Nowadays it is particularly necessary to insist on this. From many quarters come statements which, if true, would call for an ironic reversal of recent assessments of the medieval period. As has been mentioned, until fairly recent times it was fashionable to dismiss the Middle Ages as a period when only theology was done and no philosophy. Much careful scholarship has made clear that there were any number of philosophies maintained in the Middle Ages. This variety told against the view that medieval world outlooks were simply explications of what was believed, since if the matter were that simple, we would expect but one philosophy, not several. The Middle Ages thus slowly gained recognition as a period when much vigorous philosophizing took place. Of late, however, some men whose work had much to do with this recognition have been asserting that medieval philosophy cannot be considered autonomous, that not only did it flourish in a theological context but it is inseparable from that context. If there was philosophy in medieval times, this position would have it, it was a Christian philosophy. Presumably, a major note of Christian philosophy is that one must be a Christian to accept its arguments. If this is the implication, the only conclusion must be that this is not what is meant by philosophy -- least of all in the golden period of medieval thought.

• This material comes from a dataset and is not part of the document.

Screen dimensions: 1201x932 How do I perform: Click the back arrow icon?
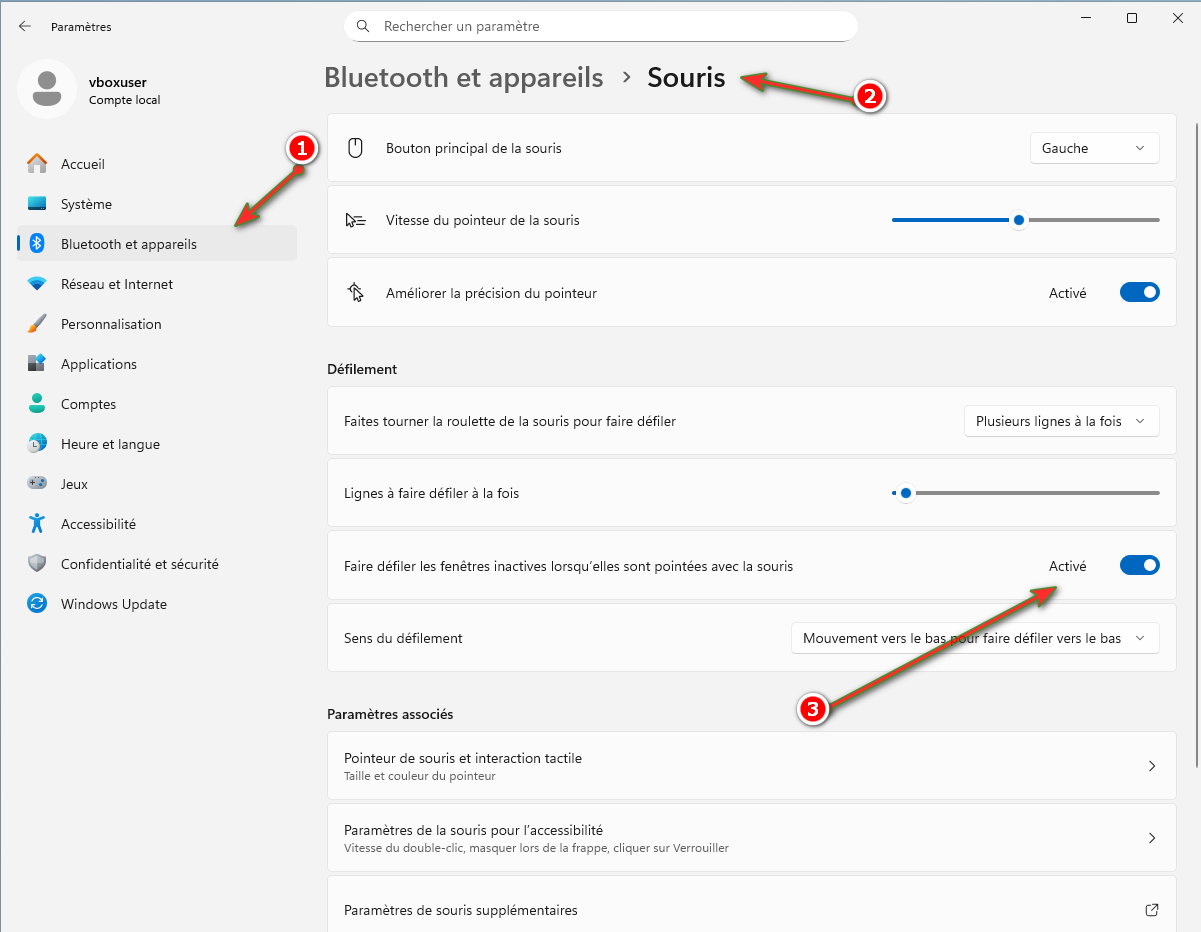pyautogui.click(x=25, y=27)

Generalities are difficult on the threshold of our task, but the tone of the preceding paragraph will indicate our lack of sympathy with the latter-day notion of Christian philosophy. If that phrase accurately described the philosophical contribution of the Middle Ages, we would see little point in writing the present book. Our conviction is that the Middle Ages saw a genuine flourishing of philosophical thought. There are peaks and valleys, of course; social and political upheavals rendered any unbroken development impossible -- but that is true of any period in the history of philosophy. What will particularly interest us in this, as in the other volumes of this series, are the giants of the period. As we move toward the thirteenth century, we will discern an evolving clarity as to the relation between philosophy and theology and the limits of the two. Quite unabashedly we will find the highest peak on the medieval terrain in the thirteenth century, particularly in the thought of Thomas Aquinas. In our treatment of his doctrine we will attempt to underline the fact that his is a philosophical as well as a theological achievement, that in his thought we find the clearest and most lasting answer to the puzzles we have seen emerging so far in the present chapter. There is no need to discount the Christian faith of medieval thinkers, or to deny its encompassing influence on whatever they did, to maintain that throughout the period there is a striving toward the position which reaches its full clarity in Aquinas: that philosophy is independent and autonomous. A kind of praeparatio thomistica, if you will. If we take Thomas as the telos of this development, we are better able to appraise his predecessors, just as his predecessors give the clue to the comprehensive and synthetic nature of his philosophizing.

Much could be gained from a close and thorough study of the early Christian writers we have mentioned in this chapter. However, given the nature of our objective, we turn now to the thought of Augustine, who is beyond contest the greatest thinker of the early Church.

{1} C. S. Lewis, De descriptione temporum (Cambridge, 1955).